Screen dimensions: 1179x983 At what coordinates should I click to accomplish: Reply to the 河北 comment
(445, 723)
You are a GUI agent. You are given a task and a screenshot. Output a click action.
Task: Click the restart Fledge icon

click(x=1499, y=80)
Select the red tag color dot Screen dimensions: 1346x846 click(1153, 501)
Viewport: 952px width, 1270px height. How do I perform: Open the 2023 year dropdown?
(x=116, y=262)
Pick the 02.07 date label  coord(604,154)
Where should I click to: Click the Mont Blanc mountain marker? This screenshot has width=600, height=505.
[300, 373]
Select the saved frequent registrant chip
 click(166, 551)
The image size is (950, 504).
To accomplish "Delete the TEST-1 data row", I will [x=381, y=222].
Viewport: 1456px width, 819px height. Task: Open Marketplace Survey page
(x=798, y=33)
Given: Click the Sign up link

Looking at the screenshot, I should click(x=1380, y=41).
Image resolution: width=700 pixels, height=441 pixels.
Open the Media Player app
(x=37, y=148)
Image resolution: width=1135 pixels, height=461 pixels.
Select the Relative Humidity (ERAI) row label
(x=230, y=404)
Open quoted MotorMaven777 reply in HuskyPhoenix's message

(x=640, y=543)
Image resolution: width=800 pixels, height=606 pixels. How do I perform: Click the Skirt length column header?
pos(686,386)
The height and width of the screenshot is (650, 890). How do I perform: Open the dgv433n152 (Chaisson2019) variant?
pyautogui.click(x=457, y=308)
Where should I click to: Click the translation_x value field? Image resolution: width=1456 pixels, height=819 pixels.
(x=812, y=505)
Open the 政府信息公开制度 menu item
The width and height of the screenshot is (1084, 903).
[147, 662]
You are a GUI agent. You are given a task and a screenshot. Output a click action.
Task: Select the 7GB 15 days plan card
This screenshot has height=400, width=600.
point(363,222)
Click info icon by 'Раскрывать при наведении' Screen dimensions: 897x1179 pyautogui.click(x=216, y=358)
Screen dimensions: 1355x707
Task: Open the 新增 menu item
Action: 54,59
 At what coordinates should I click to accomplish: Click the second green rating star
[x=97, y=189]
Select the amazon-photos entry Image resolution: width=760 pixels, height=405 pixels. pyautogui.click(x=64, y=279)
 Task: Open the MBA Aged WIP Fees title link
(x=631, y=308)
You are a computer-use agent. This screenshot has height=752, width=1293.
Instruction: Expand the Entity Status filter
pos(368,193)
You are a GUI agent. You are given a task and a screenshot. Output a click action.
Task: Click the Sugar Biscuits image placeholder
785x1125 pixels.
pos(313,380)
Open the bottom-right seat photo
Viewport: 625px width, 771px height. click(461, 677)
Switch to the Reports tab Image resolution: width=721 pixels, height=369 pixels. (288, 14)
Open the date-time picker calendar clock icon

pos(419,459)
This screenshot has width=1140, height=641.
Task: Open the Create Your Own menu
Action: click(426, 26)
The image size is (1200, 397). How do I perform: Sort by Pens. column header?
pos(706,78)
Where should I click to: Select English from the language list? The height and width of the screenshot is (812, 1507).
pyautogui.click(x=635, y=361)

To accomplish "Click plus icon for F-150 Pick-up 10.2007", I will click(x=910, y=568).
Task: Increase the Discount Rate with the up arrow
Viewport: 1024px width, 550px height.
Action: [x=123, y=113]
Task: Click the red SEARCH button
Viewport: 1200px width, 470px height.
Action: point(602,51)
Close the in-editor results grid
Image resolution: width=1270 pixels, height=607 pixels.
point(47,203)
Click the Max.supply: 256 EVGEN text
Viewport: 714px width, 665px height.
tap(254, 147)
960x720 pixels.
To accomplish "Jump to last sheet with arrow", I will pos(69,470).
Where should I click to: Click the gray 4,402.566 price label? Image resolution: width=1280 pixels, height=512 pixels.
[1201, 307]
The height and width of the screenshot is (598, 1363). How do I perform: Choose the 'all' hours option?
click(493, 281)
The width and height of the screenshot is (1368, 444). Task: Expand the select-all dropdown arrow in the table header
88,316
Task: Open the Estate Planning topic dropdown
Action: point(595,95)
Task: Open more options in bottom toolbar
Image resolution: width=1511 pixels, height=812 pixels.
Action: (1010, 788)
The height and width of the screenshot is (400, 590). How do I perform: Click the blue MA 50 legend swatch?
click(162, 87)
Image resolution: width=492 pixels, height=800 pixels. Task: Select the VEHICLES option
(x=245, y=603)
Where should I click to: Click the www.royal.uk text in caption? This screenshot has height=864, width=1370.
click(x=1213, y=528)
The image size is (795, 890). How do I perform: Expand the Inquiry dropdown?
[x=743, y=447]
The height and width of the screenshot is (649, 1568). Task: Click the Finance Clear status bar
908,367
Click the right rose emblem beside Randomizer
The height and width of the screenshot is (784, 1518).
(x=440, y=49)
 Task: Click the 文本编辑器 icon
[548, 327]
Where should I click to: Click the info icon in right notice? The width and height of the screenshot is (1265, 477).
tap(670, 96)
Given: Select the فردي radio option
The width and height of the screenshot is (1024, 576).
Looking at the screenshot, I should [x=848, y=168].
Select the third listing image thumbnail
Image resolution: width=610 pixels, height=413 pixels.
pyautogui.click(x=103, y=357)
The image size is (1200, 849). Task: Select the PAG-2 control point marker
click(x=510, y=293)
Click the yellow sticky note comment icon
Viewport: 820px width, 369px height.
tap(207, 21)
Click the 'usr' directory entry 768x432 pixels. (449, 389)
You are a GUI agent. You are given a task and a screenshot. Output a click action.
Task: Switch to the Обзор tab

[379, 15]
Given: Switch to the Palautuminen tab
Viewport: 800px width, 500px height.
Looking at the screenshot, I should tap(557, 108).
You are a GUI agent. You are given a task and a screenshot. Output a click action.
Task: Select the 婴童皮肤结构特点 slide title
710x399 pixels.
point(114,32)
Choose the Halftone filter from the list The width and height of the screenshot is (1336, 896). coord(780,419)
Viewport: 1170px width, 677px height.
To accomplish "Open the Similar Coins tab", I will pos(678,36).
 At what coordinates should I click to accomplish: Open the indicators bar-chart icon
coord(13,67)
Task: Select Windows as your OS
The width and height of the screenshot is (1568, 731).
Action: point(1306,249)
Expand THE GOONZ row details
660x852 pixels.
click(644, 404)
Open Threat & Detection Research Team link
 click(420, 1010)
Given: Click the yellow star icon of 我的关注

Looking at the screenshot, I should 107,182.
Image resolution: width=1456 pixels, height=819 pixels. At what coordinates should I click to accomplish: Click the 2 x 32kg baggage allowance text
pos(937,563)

════════════════════

Description of the task — The full set of records should be duplicated exactly.

Your solution —
Screen dimensions: 1179x983 At what coordinates should I click to accomplish: Reply to the 河北 comment
(445, 723)
You are a GUI agent. You are given a task and a screenshot. Output a click action.
Task: Click the restart Fledge icon

click(x=1499, y=80)
Select the red tag color dot Screen dimensions: 1346x846 click(1153, 501)
Viewport: 952px width, 1270px height. How do I perform: Open the 2023 year dropdown?
(x=116, y=262)
Pick the 02.07 date label  coord(604,154)
Where should I click to: Click the Mont Blanc mountain marker? This screenshot has width=600, height=505.
[300, 373]
Select the saved frequent registrant chip
 click(166, 551)
The image size is (950, 504).
To accomplish "Delete the TEST-1 data row", I will [x=381, y=222].
Viewport: 1456px width, 819px height. Task: Open Marketplace Survey page
(x=798, y=33)
Given: Click the Sign up link

Looking at the screenshot, I should click(x=1380, y=41).
Image resolution: width=700 pixels, height=441 pixels.
Open the Media Player app
(x=37, y=148)
Image resolution: width=1135 pixels, height=461 pixels.
Select the Relative Humidity (ERAI) row label
(x=230, y=404)
Open quoted MotorMaven777 reply in HuskyPhoenix's message

(x=640, y=543)
Image resolution: width=800 pixels, height=606 pixels. How do I perform: Click the Skirt length column header?
pos(686,386)
The height and width of the screenshot is (650, 890). How do I perform: Open the dgv433n152 (Chaisson2019) variant?
pyautogui.click(x=457, y=308)
Where should I click to: Click the translation_x value field? Image resolution: width=1456 pixels, height=819 pixels.
(x=812, y=505)
Open the 政府信息公开制度 menu item
The width and height of the screenshot is (1084, 903).
[147, 662]
You are a GUI agent. You are given a task and a screenshot. Output a click action.
Task: Select the 7GB 15 days plan card
This screenshot has height=400, width=600.
point(363,222)
Click info icon by 'Раскрывать при наведении' Screen dimensions: 897x1179 pyautogui.click(x=216, y=358)
Screen dimensions: 1355x707
Task: Open the 新增 menu item
Action: 54,59
 At what coordinates should I click to accomplish: Click the second green rating star
[x=97, y=189]
Select the amazon-photos entry Image resolution: width=760 pixels, height=405 pixels. pyautogui.click(x=64, y=279)
 Task: Open the MBA Aged WIP Fees title link
(x=631, y=308)
You are a computer-use agent. This screenshot has height=752, width=1293.
Instruction: Expand the Entity Status filter
pos(368,193)
You are a GUI agent. You are given a task and a screenshot. Output a click action.
Task: Click the Sugar Biscuits image placeholder
785x1125 pixels.
pos(313,380)
Open the bottom-right seat photo
Viewport: 625px width, 771px height. click(461, 677)
Switch to the Reports tab Image resolution: width=721 pixels, height=369 pixels. (288, 14)
Open the date-time picker calendar clock icon

pos(419,459)
This screenshot has width=1140, height=641.
Task: Open the Create Your Own menu
Action: click(426, 26)
The image size is (1200, 397). How do I perform: Sort by Pens. column header?
pos(706,78)
Where should I click to: Select English from the language list? The height and width of the screenshot is (812, 1507).
pyautogui.click(x=635, y=361)

To accomplish "Click plus icon for F-150 Pick-up 10.2007", I will click(x=910, y=568).
Task: Increase the Discount Rate with the up arrow
Viewport: 1024px width, 550px height.
Action: [x=123, y=113]
Task: Click the red SEARCH button
Viewport: 1200px width, 470px height.
Action: point(602,51)
Close the in-editor results grid
Image resolution: width=1270 pixels, height=607 pixels.
point(47,203)
Click the Max.supply: 256 EVGEN text
Viewport: 714px width, 665px height.
tap(254, 147)
960x720 pixels.
To accomplish "Jump to last sheet with arrow", I will pos(69,470).
Where should I click to: Click the gray 4,402.566 price label? Image resolution: width=1280 pixels, height=512 pixels.
[1201, 307]
The height and width of the screenshot is (598, 1363). How do I perform: Choose the 'all' hours option?
click(493, 281)
The width and height of the screenshot is (1368, 444). Task: Expand the select-all dropdown arrow in the table header
88,316
Task: Open the Estate Planning topic dropdown
Action: point(595,95)
Task: Open more options in bottom toolbar
Image resolution: width=1511 pixels, height=812 pixels.
Action: (1010, 788)
The height and width of the screenshot is (400, 590). How do I perform: Click the blue MA 50 legend swatch?
click(162, 87)
Image resolution: width=492 pixels, height=800 pixels. Task: Select the VEHICLES option
(x=245, y=603)
Where should I click to: Click the www.royal.uk text in caption? This screenshot has height=864, width=1370.
click(x=1213, y=528)
The image size is (795, 890). How do I perform: Expand the Inquiry dropdown?
[x=743, y=447]
The height and width of the screenshot is (649, 1568). Task: Click the Finance Clear status bar
908,367
Click the right rose emblem beside Randomizer
The height and width of the screenshot is (784, 1518).
(x=440, y=49)
 Task: Click the 文本编辑器 icon
[548, 327]
Where should I click to: Click the info icon in right notice? The width and height of the screenshot is (1265, 477).
tap(670, 96)
Given: Select the فردي radio option
The width and height of the screenshot is (1024, 576).
Looking at the screenshot, I should [x=848, y=168].
Select the third listing image thumbnail
Image resolution: width=610 pixels, height=413 pixels.
pyautogui.click(x=103, y=357)
The image size is (1200, 849). Task: Select the PAG-2 control point marker
click(x=510, y=293)
Click the yellow sticky note comment icon
Viewport: 820px width, 369px height.
tap(207, 21)
Click the 'usr' directory entry 768x432 pixels. (449, 389)
You are a GUI agent. You are given a task and a screenshot. Output a click action.
Task: Switch to the Обзор tab

[379, 15]
Given: Switch to the Palautuminen tab
Viewport: 800px width, 500px height.
Looking at the screenshot, I should tap(557, 108).
You are a GUI agent. You are given a task and a screenshot. Output a click action.
Task: Select the 婴童皮肤结构特点 slide title
710x399 pixels.
point(114,32)
Choose the Halftone filter from the list The width and height of the screenshot is (1336, 896). coord(780,419)
Viewport: 1170px width, 677px height.
To accomplish "Open the Similar Coins tab", I will pos(678,36).
 At what coordinates should I click to accomplish: Open the indicators bar-chart icon
coord(13,67)
Task: Select Windows as your OS
The width and height of the screenshot is (1568, 731).
Action: point(1306,249)
Expand THE GOONZ row details
660x852 pixels.
click(644, 404)
Open Threat & Detection Research Team link
 click(420, 1010)
Given: Click the yellow star icon of 我的关注

Looking at the screenshot, I should 107,182.
Image resolution: width=1456 pixels, height=819 pixels. At what coordinates should I click to accomplish: Click the 2 x 32kg baggage allowance text
pos(937,563)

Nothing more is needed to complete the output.